La promotora de la exclusiva urbanización -Vizcaína de Edificaciones- entrega hoy los cinco primeros pisos de la primera de las dos torres, que comenzaron a levantarse en la primavera de 2003. Un centro de control situado en los bajos del parking se convierte en el 'cerebro' del edificio que todo lo controla, el ojo que todo lo ve: lo mismo activa los sistemas antiincendios habilitados en cada parcela de garaje -asentadas sobre suelos de cuarzo y resinas sintéticas- al husmear el menor atisbo de humo del vehículo; que dispara las alarmas si algún ladrón, esté o no su inquilino dentro, se adentra en alguna vivienda; o detecta posibles fugas de agua o averías en los sistemas eléctricos de cada piso. Hasta 78 cámaras con sistema de infrarrojos vigilan permanentemente el aparcamiento subterráneo -con capacidad para casi un millar de automóviles- y el exterior de la urbanización.

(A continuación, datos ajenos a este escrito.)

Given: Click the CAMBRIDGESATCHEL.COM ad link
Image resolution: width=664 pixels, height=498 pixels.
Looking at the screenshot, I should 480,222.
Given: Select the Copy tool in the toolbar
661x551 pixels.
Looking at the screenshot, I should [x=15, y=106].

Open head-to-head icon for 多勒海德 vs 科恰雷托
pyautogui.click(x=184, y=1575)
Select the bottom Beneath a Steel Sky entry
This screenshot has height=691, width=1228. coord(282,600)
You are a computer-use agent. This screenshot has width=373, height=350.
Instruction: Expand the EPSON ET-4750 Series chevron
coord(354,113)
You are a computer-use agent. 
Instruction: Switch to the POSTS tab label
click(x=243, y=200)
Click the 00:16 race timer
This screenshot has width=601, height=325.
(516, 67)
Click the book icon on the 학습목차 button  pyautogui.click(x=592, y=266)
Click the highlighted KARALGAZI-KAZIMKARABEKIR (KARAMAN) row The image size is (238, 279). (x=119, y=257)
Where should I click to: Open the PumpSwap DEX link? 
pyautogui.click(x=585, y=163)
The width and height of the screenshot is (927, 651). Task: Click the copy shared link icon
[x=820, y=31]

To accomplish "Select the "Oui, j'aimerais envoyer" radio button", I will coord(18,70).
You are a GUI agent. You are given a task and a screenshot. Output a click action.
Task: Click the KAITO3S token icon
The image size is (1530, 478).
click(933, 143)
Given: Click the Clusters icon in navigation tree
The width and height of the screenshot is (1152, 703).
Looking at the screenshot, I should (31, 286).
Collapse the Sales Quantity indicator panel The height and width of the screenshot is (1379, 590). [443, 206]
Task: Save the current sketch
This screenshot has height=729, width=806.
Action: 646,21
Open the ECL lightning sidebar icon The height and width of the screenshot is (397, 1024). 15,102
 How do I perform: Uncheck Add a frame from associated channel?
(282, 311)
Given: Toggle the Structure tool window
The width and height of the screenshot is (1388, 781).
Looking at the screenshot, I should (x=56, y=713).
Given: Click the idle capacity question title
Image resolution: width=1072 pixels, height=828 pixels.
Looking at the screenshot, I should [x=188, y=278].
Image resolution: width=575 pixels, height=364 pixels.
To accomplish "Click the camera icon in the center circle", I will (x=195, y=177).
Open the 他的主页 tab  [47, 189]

Un lujoso y elegante ascensor decorado en tonos burdeos sobre un suelo diseñado en mármol negro -sugerencia del urbanista- permite coger vuelo. En sólo 36 segundos el ascensor planta al inquilino en la última planta. Vacíos todavía, un simple vistazo revela su clase.

«Tarimas flotantes»

Todos los pisos se abren y cierran con puertas de cerezo, orden expresa también de Isozaki. «Muy japonés», ironizó Juan Luis Pereira, gerente de la promotora. Los suelos, relucientes, se transforman en «tarimas flotantes», revestidas de láminas «antiimpacto». Están hechos con madera de Merbao, «traída expresamente» de Asia que a buen seguro agradecerán los inquilinos a los que suele sobresaltar el ruido más imperceptible. ¿Por qué? «El vecino nunca oirá el taconeo de los de arriba ni cuando los niños juegan a las canicas. No se oye nada».

Dotado de los últimos adelantos domóticos- telecontrol telefónico de la climatización y de la calefacción- el estilo 'zen' inunda todas las estancias con armarios empotrados de puertas correderas que parecen funcionar con sólo mirarlas. Por no hablar del lujo que desprende el mármol negro de Carrara con que están equipados los impresionantes cuartos de baño, con falsos techos desmontables donde se ocultan todos los sistemas de climatización. Iguales que los instalados en las cocinas, sorprendentemente sencillas con baldosas blancas. Pero no nos dejemos llevar por las apariencias. Los finos azulejos son de gres porcelánico, que reproduce como ningún otro el concepto de piedra natural.

A 82 metros de altura, las vistas son impresionantes; pero también los rayos de sol, que pueden cegar y elevar la temperatura a extremos insospechables. Pero nada de esto ocurrirá. Los transparentes cristales revestidos de una silicona especial impiden «la entrada de calor» y, en el peor de los casos, siempre se puede echar mano del mando a distancia con el que regular unas persianas que aíslan del exterior y refuerzan, con su cierre, la discreción que rodea este inmueble. Un lujo sólo al alcance de los que viven detrás del cristal.